The first thing I noticed was the improved engine performance and refinement. The engine sounds more aggressive, the bike pulls harder especially in the midrange and acceleration is brisker. The good news though is that the power delivery is still very linear, despite the motor offering more thrust in each gear. Throttle response is crisp and direct while gears slot in well, which together makes for a good feeling when accelerating hard and hammering through the gears.
Importantly, vibration has been damped well and our test bike had very little vibration, even when close to the redline. Bajaj tells us vibration was an area of concern and special emphasis has been laid on reducing it and I have to admit, the updated Dominar feels a lot better. It also feels quicker to steer and turn into corners, something that was a concern on the previous version. Handling in traffic has thus improved, while entering fast corners is a quicker affair. Like before, the Dominar 400 is shod with MRF Revz tyres at both ends, which offer good grip and aid rider confidence even when leaned into corners.

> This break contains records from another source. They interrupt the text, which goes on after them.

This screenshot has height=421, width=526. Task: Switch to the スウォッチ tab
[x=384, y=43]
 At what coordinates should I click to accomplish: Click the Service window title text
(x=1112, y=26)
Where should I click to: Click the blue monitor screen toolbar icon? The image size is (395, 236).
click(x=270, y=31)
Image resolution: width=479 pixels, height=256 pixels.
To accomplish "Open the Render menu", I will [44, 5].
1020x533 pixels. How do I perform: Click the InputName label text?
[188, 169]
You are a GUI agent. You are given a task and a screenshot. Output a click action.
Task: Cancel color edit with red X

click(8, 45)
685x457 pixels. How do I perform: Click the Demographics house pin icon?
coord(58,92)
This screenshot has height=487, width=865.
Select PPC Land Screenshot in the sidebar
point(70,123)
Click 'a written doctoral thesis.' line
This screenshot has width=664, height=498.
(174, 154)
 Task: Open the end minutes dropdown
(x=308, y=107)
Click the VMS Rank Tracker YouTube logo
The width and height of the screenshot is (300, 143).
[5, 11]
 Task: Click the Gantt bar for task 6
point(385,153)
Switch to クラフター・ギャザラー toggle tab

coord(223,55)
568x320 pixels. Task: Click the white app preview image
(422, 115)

What's more, the new Dominar 400 feels even better at masking its heft the various changes have increased kerb weight by 2kg to 184 kilos but the bike's handling does not let you feel the weight. It's only when having to maneuver it around that you feel the weight. The rear monoshock has been made more pliant so the Dominar 400 does not threaten to throw you off the seat if you hit a speed breaker or bump at speed anymore. Shock absorption abilities at both ends are better, which should also make for lesser fatigue on long rides. And talking about touring, the tachometer displayed 6,500rpm at a speedometer indicated 120kmph, with barely any vibration from the footpegs, tank, seat or handlebars which means the updated Dominar will be a more accomplished tourer.
The riding position is also the same as before and you sit upright while the footpegs are ever-so-slightly rearset. This makes for a comfortable posture and works well in city traffic and on the highway as well. On another note, it is not easy to view the secondary display on the fuel tank on the go though, as it is out of the rider's line of vision and taking your eyes off the road to take a look at the gear position or tripmeter is a no-no.
How do the numbers stack up?
As I mentioned, the improved performance was apparent as soon as I started riding. The power delivery is smooth and linear just like before, which means the Dominar 400 will continue to offer a friendly feel, even to novice riders. But the 5PS bump has improved acceleration significantly. Of course, power to weight ratio has jumped from 192.3PS/tonne to a more impressive 217.4PS/tonne, which only means the Dominar is quicker, as confirmed by our VBOX test. In fact, the updated Dominar 400 is over half a second quicker to accelerate to 100kmph! I had clocked a 0-100kmph time of 8.4 seconds on the old Dominar 400, while the updated version managed the same in 7.6 seconds, which is very impressive. In-gear acceleration has improved as well, as the updated bike pulls harder in each gear. However, it is also worth noting that the improved acceleration will result in a minor yet noticeable drop in fuel efficiency.
The 2019 Bajaj Dominar 400 smoothens out a lot of rough edges on the original and in fact, this is what the Dominar should have always been. The updates make it a more wholesome and a more compelling package as it feels sportier and more fun to ride, while also feeling more comfortable. The updates though will command a premium upside down forks and a DOHC head are fairly expensive additions and we expect the updated Dominar 400 to retail at about Rs 1.80 lakh ex-showroom.
That is a hike of about Rs 17,000 given the outgoing version's price of Rs 1.63 lakh but for the money you get a motorcycle that ticks more boxes now and is more appealing. Interestingly, if priced around the Rs 1.80 lakh mark, the Dominar 400 will still undercut most 300-400cc bikes in the country like the TVS Apache RR 310, Honda CB300R, KTM 250 Duke and 390 Duke as also the BMW G 310 R. That should make for an interesting comparison test!